Closely related to oregano [which is sometimes called wild marjoram], marjoram is a staple of Mediterranean cooking. Marjoram tastes similar to oregano, but has a more delicate, flowery taste-- sweet and piney, with citrus flavors.
Marjoram has a long and storied history of use. Indigenous to the Mediterranean, legend has it that Aphrodite, the goddess of love, created marjoram as a symbol of happiness, and bridal couples in Greece and Rome wore crowns of the herb at their weddings. Traditional medicine uses marjoram as a remedy for colds and sore throats; dried marjoram leaf was popular as snuff.
Marjoram leaf is omnipresent in the cuisines of France, Italy, North Africa, the Middle East and the U.S. Marjoram leaf is also a component of the culinary herb blends Herbes de Provence, and Za'atar.

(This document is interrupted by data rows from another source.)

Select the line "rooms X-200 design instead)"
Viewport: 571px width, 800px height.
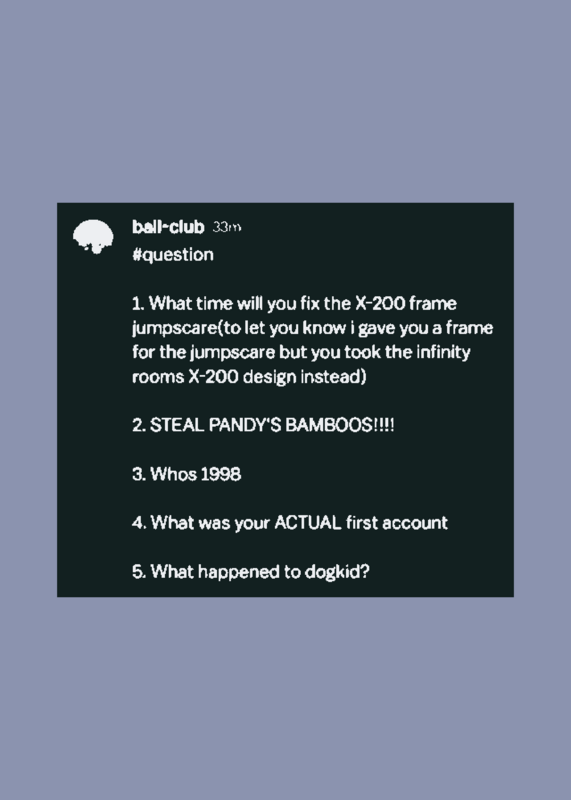click(249, 377)
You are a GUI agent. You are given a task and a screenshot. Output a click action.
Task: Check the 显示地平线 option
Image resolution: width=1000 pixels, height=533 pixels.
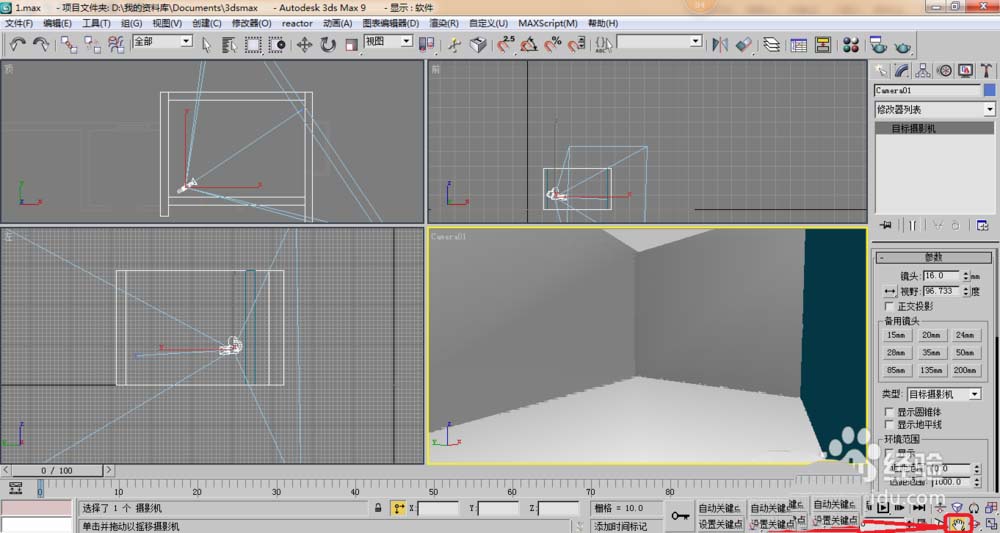[890, 424]
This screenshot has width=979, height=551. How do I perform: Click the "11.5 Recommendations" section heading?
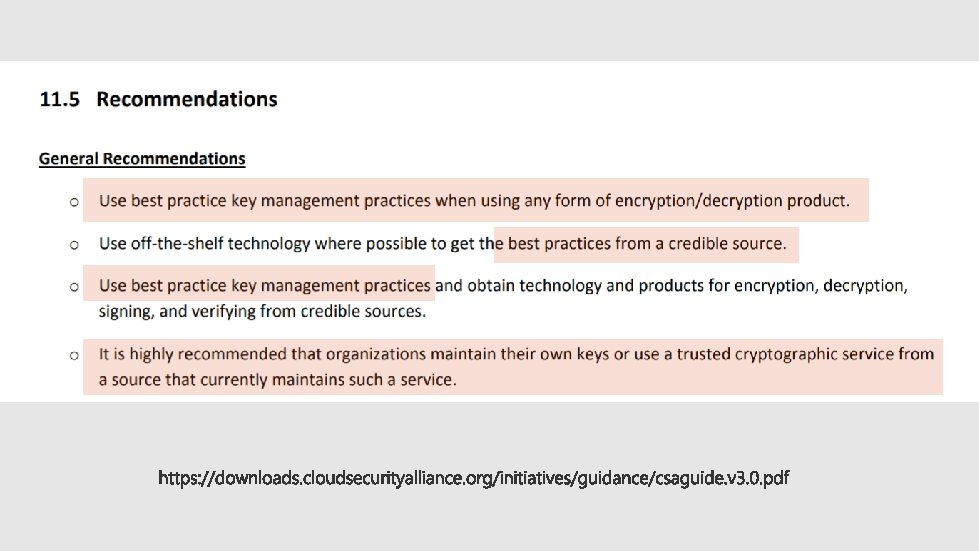click(158, 100)
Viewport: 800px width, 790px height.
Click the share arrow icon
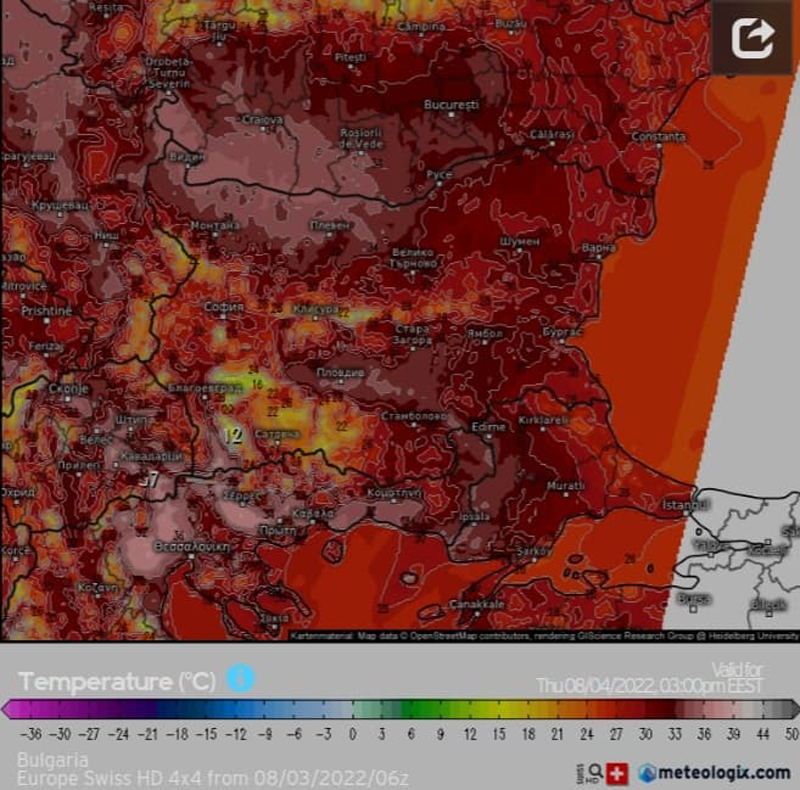752,38
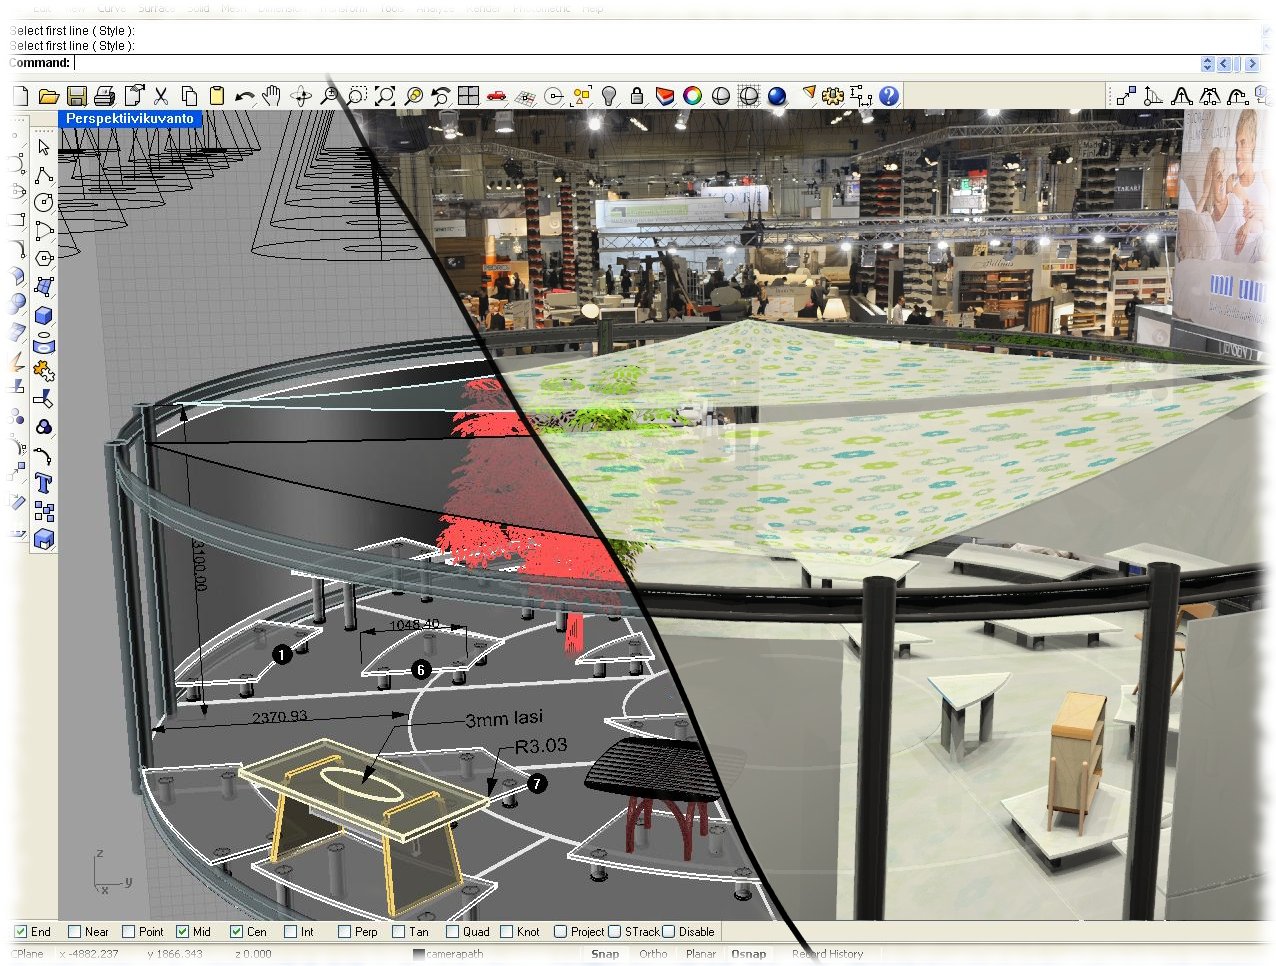1276x966 pixels.
Task: Disable the End osnap checkbox
Action: coord(20,931)
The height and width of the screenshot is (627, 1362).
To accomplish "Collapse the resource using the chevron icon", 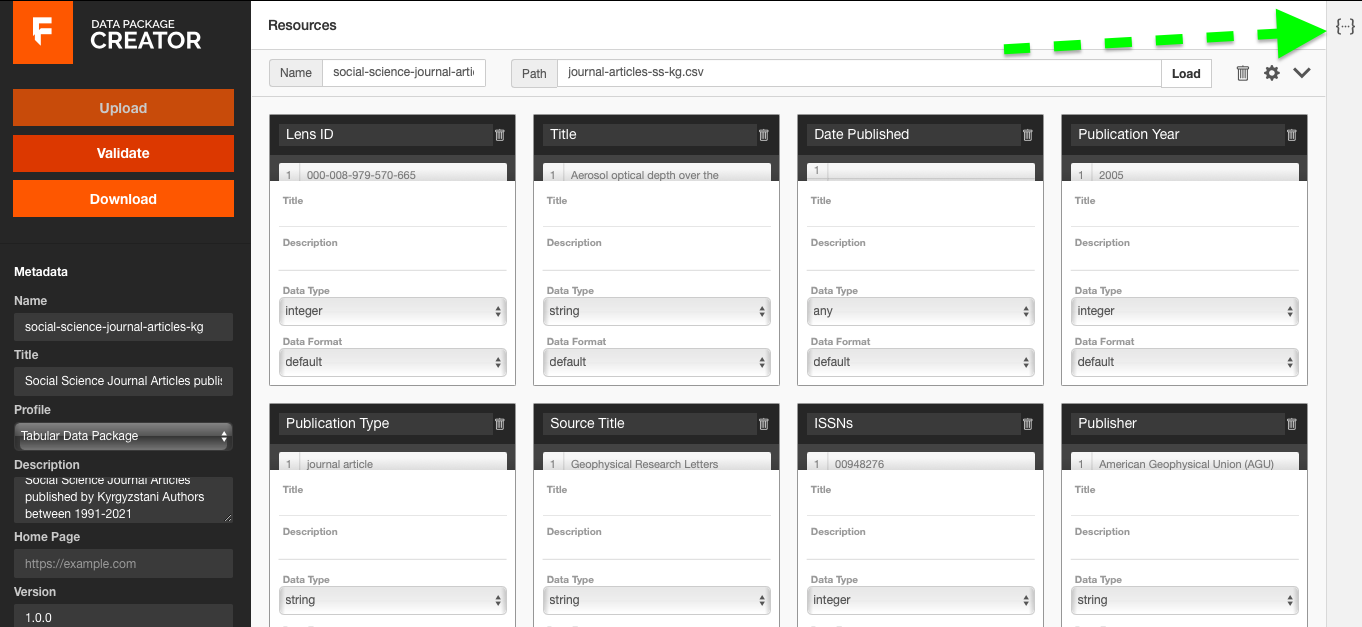I will pos(1302,72).
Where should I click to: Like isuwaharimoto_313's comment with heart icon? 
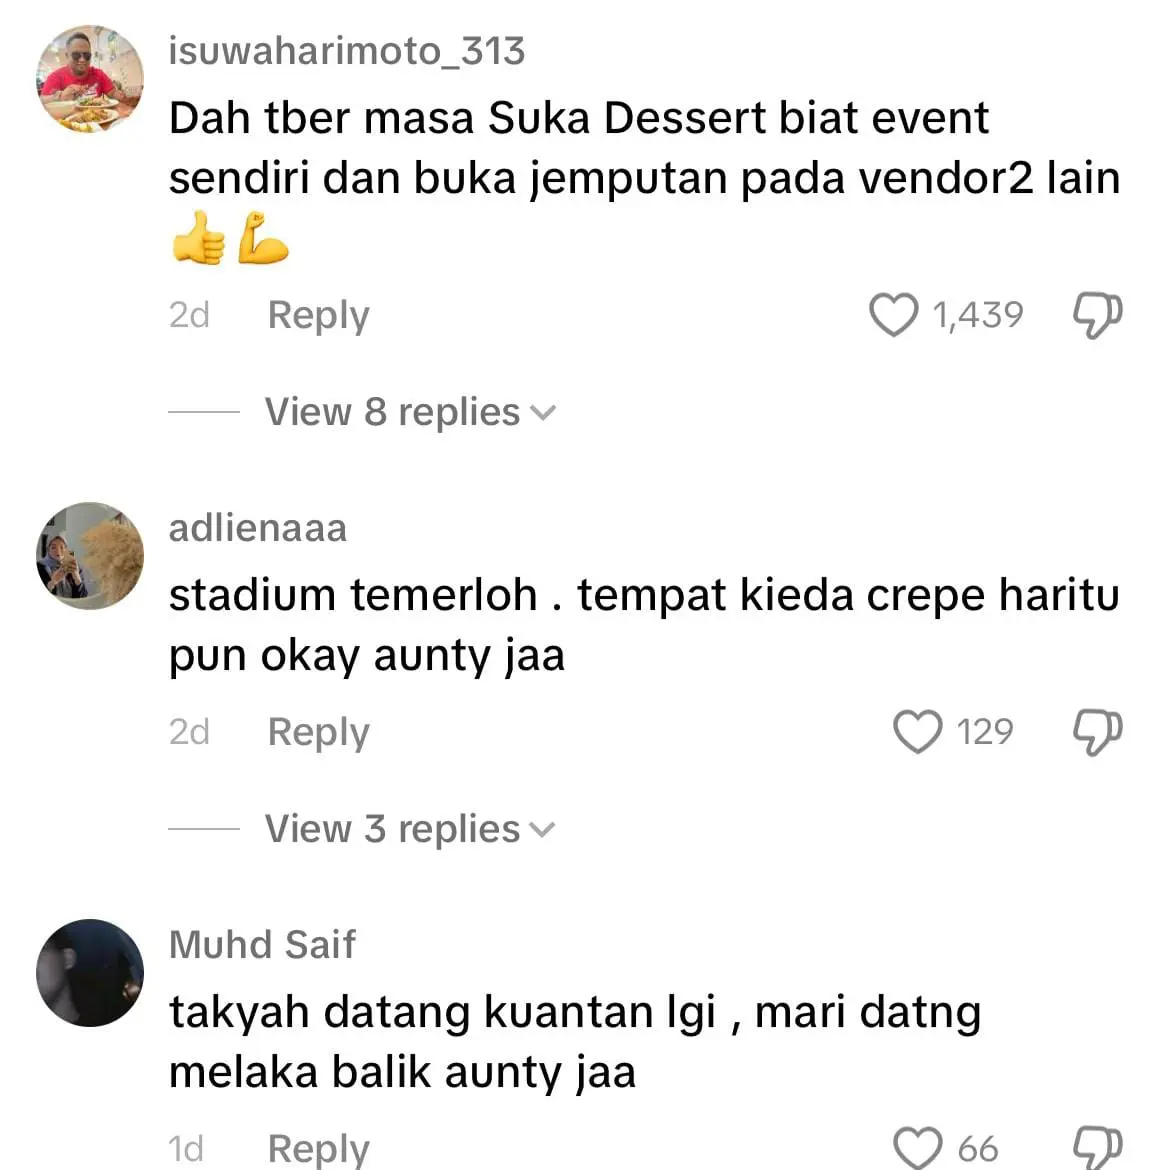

Marjoram can be used in meat dishes, fish, tomato dishes, stuffings, breads, salad dressings, and chowders. Marjoram leaf is a familiar flavor in many meat recipes such as meat loaf, Polish sausage, liverwurst and bologna. Marjoram leaf lends a familiar taste to stuffing for chicken or turkey, and is tasty in the rice in stuffed peppers.
Marjoram is a delicious seasoning for tomato based sauces, olive oil and vinegar salad dressings with anchovies. It complements portobello mushrooms and other fresh vegetables such as eggplant particularly well. Marjoram leaf works best when added to your recipe toward the end of the cooking period.